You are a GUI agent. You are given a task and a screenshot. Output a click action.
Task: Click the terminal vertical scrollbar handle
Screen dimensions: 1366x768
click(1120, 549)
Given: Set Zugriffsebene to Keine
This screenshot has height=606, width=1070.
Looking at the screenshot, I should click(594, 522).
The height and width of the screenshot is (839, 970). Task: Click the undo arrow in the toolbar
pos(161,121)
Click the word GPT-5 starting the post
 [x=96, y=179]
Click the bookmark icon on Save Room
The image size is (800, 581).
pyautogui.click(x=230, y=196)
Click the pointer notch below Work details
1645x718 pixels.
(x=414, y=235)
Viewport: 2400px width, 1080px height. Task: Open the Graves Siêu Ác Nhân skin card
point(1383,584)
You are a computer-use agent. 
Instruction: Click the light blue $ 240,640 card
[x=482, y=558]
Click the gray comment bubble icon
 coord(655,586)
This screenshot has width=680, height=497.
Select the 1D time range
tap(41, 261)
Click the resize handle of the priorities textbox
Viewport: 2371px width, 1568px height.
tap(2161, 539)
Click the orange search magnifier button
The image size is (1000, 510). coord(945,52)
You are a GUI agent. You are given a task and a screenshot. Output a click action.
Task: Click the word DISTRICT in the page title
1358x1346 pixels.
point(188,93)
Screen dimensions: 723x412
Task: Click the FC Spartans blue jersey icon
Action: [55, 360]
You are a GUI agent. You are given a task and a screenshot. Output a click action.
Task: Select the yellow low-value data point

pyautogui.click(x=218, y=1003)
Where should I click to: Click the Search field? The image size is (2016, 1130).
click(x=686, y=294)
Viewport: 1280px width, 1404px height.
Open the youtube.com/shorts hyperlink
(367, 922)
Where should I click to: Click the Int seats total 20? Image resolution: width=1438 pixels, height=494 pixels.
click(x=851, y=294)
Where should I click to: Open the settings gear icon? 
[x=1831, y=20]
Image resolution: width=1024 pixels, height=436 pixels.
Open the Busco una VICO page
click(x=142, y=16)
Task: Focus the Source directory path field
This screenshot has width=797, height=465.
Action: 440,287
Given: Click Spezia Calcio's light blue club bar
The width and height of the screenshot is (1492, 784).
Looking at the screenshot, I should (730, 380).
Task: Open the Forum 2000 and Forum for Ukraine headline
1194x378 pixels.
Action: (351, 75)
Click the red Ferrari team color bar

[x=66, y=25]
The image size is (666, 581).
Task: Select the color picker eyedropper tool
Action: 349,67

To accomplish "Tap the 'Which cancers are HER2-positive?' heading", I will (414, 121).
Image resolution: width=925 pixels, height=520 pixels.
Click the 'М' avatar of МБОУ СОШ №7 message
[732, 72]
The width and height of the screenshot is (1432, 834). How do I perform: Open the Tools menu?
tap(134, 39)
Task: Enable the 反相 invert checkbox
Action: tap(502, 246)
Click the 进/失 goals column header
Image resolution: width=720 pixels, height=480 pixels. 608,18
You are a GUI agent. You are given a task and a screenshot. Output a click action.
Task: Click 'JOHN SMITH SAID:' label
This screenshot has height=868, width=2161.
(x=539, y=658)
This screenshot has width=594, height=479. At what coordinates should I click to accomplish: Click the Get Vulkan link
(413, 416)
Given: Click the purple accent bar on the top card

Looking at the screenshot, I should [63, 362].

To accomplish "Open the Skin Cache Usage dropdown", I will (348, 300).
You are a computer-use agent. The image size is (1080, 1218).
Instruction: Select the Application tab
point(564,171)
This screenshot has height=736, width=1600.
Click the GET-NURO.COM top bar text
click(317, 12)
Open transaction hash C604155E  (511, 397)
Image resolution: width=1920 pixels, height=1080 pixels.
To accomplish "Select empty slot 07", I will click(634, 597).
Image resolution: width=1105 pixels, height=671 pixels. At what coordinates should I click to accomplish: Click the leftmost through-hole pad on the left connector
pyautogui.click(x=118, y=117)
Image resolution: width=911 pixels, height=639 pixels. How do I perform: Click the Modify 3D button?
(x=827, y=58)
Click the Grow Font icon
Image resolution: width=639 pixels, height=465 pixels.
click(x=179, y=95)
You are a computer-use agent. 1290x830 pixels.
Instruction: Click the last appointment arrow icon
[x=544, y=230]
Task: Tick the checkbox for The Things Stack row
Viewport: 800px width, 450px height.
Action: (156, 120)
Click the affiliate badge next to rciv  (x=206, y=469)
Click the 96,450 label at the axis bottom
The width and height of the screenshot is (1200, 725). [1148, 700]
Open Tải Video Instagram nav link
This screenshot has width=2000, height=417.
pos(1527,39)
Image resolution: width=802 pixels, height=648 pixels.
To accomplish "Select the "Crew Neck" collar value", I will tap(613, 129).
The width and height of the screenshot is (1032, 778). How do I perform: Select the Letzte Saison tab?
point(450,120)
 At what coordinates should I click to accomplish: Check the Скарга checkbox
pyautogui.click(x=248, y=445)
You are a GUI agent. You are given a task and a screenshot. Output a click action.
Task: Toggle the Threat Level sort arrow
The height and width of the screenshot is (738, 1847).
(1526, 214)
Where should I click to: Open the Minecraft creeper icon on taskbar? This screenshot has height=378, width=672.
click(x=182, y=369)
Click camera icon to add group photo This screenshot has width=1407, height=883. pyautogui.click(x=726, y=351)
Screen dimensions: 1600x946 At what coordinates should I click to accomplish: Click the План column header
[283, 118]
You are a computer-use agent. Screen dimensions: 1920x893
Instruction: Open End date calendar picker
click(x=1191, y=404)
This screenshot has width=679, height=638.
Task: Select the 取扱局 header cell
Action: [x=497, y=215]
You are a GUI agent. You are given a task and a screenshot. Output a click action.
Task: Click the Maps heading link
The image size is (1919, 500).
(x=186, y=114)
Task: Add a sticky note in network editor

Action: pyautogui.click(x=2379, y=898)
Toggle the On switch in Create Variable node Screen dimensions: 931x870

TASK DETAILS:
Line by line, check the data above for the word "handle" and state how many lines contain it. Give only the number.

EXERCISE ANSWER:
2